La dualité entre la vie et la mort est une pulsion qui a souvent été portée à la tragédie et les nombreux supports qui l’ont exploité en témoignent. Kornél Mundruczó, qui n’en est pas à son premier coup d’essai, poursuit son envol à travers maints festivals. Il est possible de le découvrir avec cette fabuleuse et juteuse composition, sublimant ainsi le scénario de Kata Wéber, dont le duo fait rage. Adapté de leur propre pièce de théâtre, le récit nous invite à plonger dans le traitement du deuil et de cette renaissance, si complexe à acquérir et à développer en public. Ce que l’on apprend sur la famille Carson bouleverse ainsi de nombreux questionnements, dont la société a parfois du mal à aborder frontalement, car elle se bride elle-même de toutes sortes de procédures, estimes et conventions. Il ne reste donc plus de place à une certaine passion chez une mère brisée et qui ne pourra pas avoir le privilège de se faire appeler « maman ».
Le point-clé de tout ce projet réside dans cette introduction, en exposant d’abord les profils des protagonistes. Et il ne faudra pas plus de cinq minutes afin que l’on en saisisse les nuances nécessaires pour ce qui arrive et ce qui tourmentera violemment le magnétisme d’un couple. Martha est servie par une Vanessa Kirby prestigieuse et Sean ponctue le retour de Shia LaBeouf, toujours au top, mais qui aura peu de place dans la thérapie. Il s’agit évidemment de surmonter un drame éprouvant et solide pour un plan-séquence qui sert magnifiquement une détresse des plus authentiques. Or, la vingtaine de minutes suffira à bâtir les nombreuses voies que la suite de l’intrigue aura à nous offrir. Nous finissons alors par nous incliner dans le silence, en espérant une compensation de premier choix, si elle existe ou si elle est accessible. Mais ce jeu ne durera qu’un temps, chose que l’on balisera par mois écoulé, sur fond d’un chantier qui cherche à joindre les deux bouts d’un pont. Et ce temps, c’est bien l’eau de ce fleuve, qui s’écoule passivement entre mille douleurs et mille reproches qu’une famille nourrit à l’approche d’un dénouement judiciaire.

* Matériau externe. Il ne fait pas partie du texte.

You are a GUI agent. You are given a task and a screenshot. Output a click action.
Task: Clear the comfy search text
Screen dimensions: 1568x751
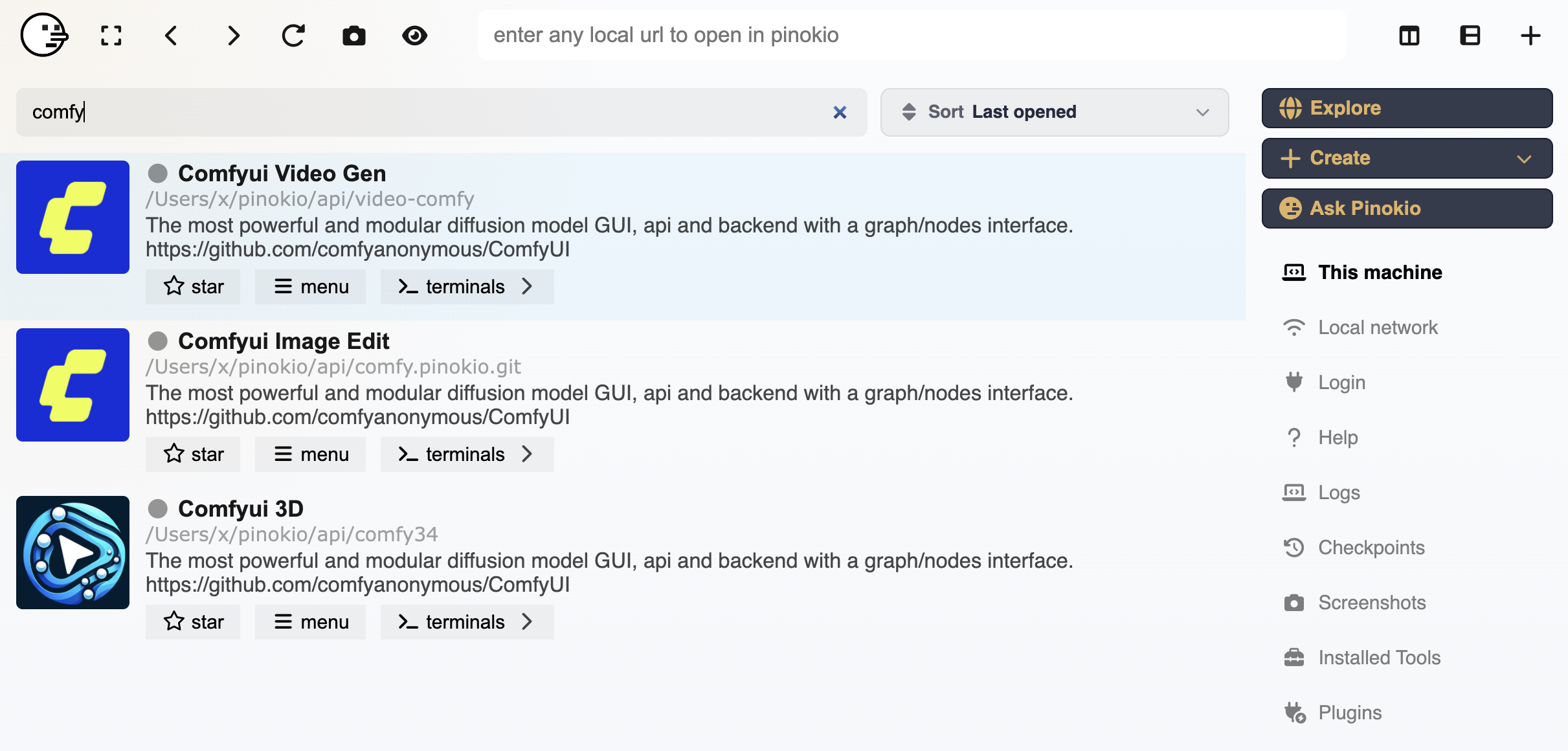click(840, 113)
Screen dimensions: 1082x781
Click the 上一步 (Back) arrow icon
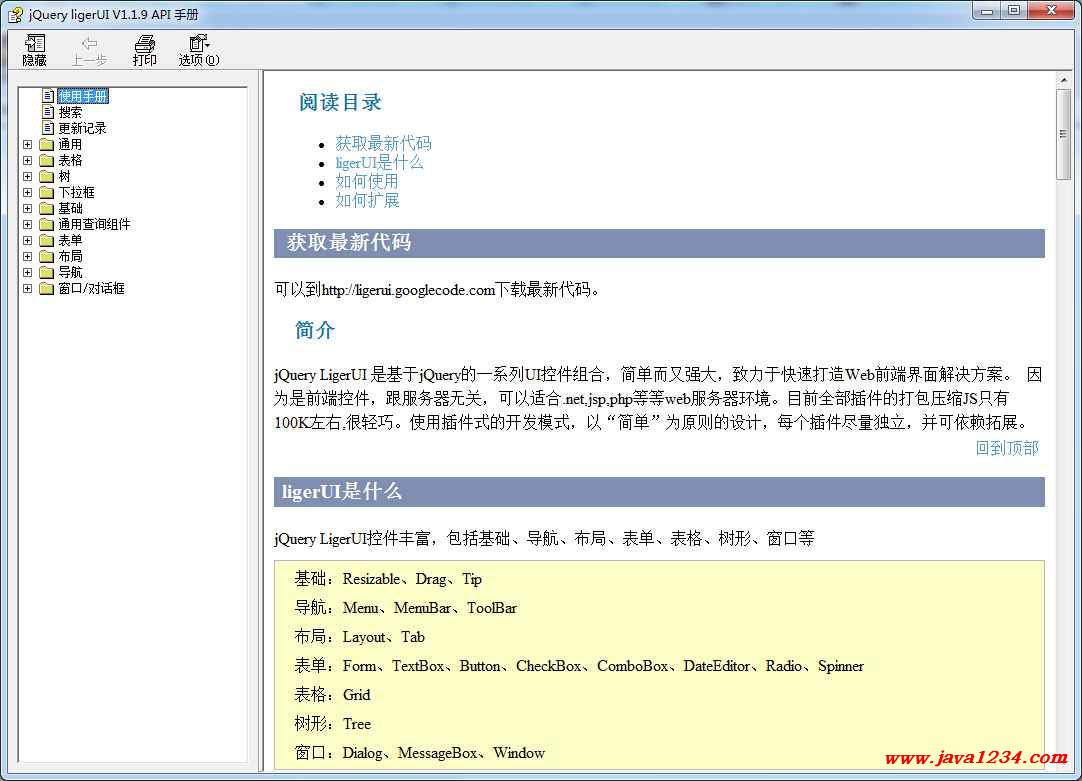89,44
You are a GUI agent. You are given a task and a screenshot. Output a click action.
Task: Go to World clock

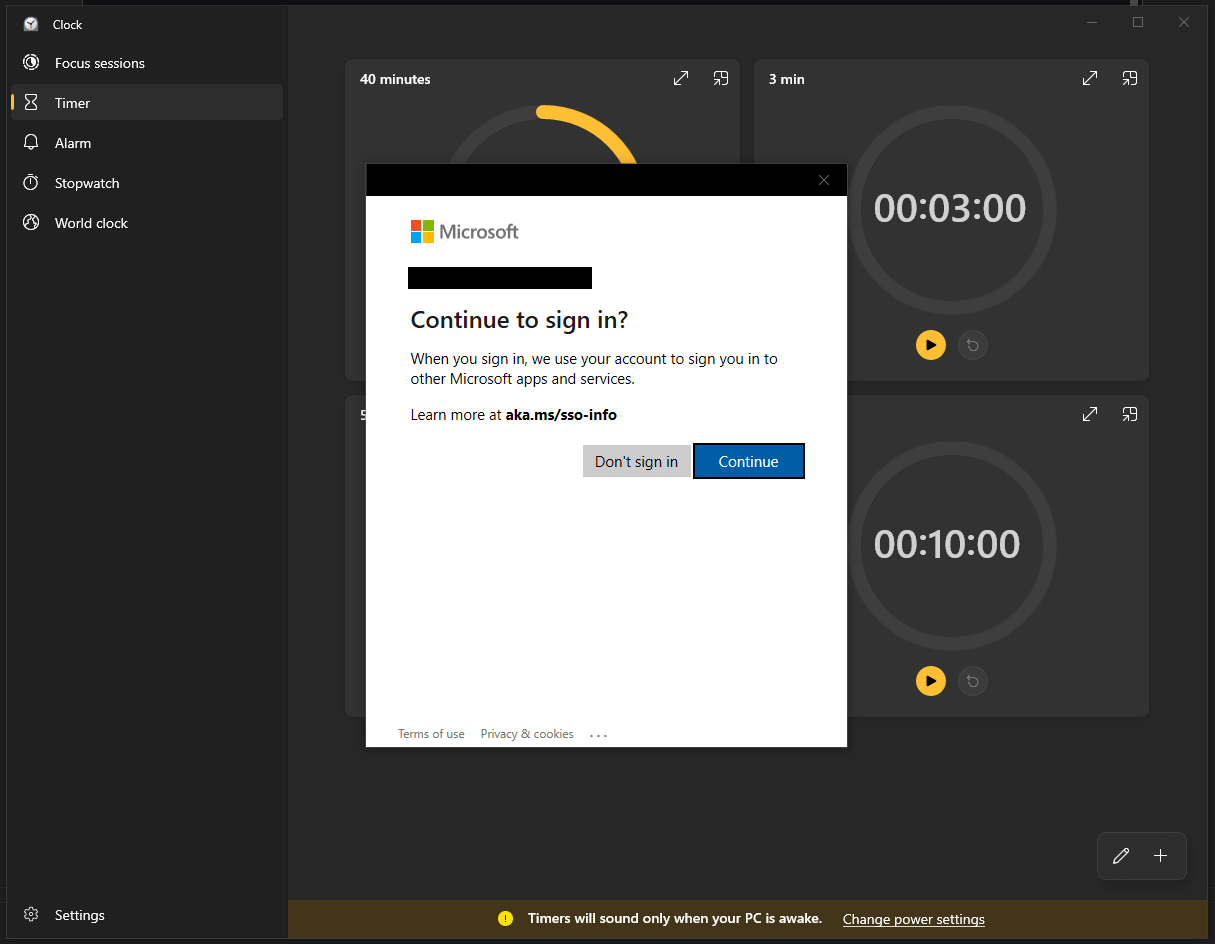point(91,223)
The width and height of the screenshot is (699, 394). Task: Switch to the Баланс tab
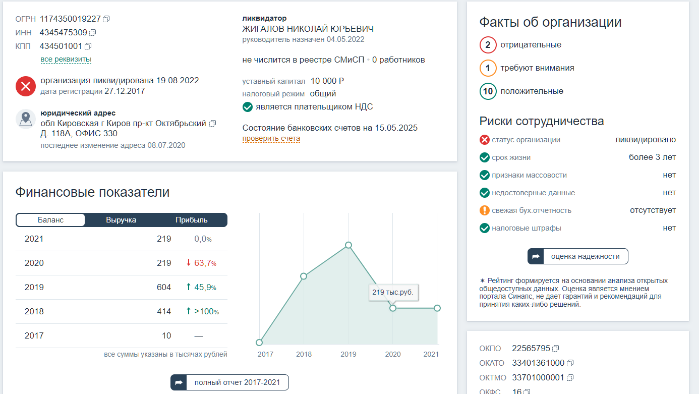[x=50, y=220]

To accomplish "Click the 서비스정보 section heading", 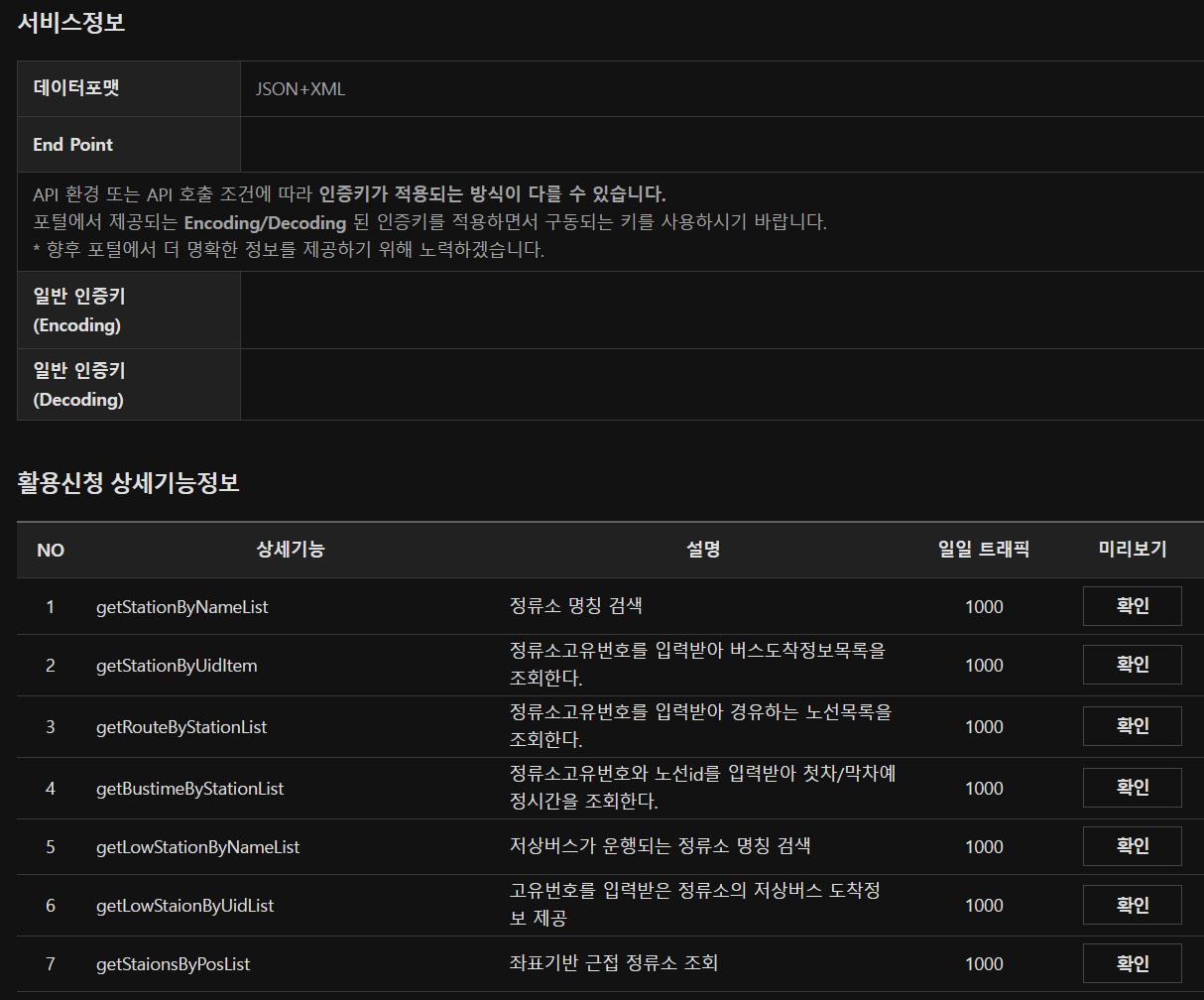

D’une mère (Ellen Burstyn), qui conteste une Martha étourdie, à sa seconde fille Anita (Iliza Shlesinger) qui la soutient fermement, le réalisateur hongrois nous agrippe avec justesse dans ce dédale d’émotions qui ne trompent personne. Il filme chacune de ses scènes avec une grande résonance, accentuant ainsi chaque étape du deuil. Si pour Sean, l’affaire ne passera pas le seuil de l’angoisse, celle de Martha nous emmènera bien plus loin, mais encore une fois avec du temps. Cet ingrédient est nécessaire afin de laisser germer et mûrir le fruit qu’elle convoite. On nous renvoie ainsi diverses images qui mettent en scène la disparition de l’être aimé, d’un être qui possède malgré tout un nom et une âme. Ici, celle de Martha se décompose au rythme de sa colère et se recompose au prix d’une acceptation douloureuse et justifiée. Sans doute est-ce un désir d’émancipation, renvoyant ainsi les remords qu’elle enfante au cœur même du tribunal ? Ce qu’elle a en tête nous guide finalement vers une révolte personnelle mais bénéfique, lui réapprenant ainsi comment vivre et exister au sein des institutions et de sa propre famille.
En somme, de « Pieces of a Woman » naît une poésie et une grâce qui se paye au prix du chagrin. Le parcours intime d’une mère sonde le miroir de ses propres échecs et la réconforte dans son éveil de conscience. Et si l’accouchement à domicile a pu nous transmettre toutes ses pulsions les plus crispantes, il nous rappelle que toute cette vitalité ne s’est pas égarée tant que cela. Le temps finit par atténuer les peines et le printemps finira également par succéder à l’hiver, où les méandres se figent plus facilement. Voici un drame à croquer avec passion, en ce début d’année loin d’être aussi frileux qu’on pourrait le penser.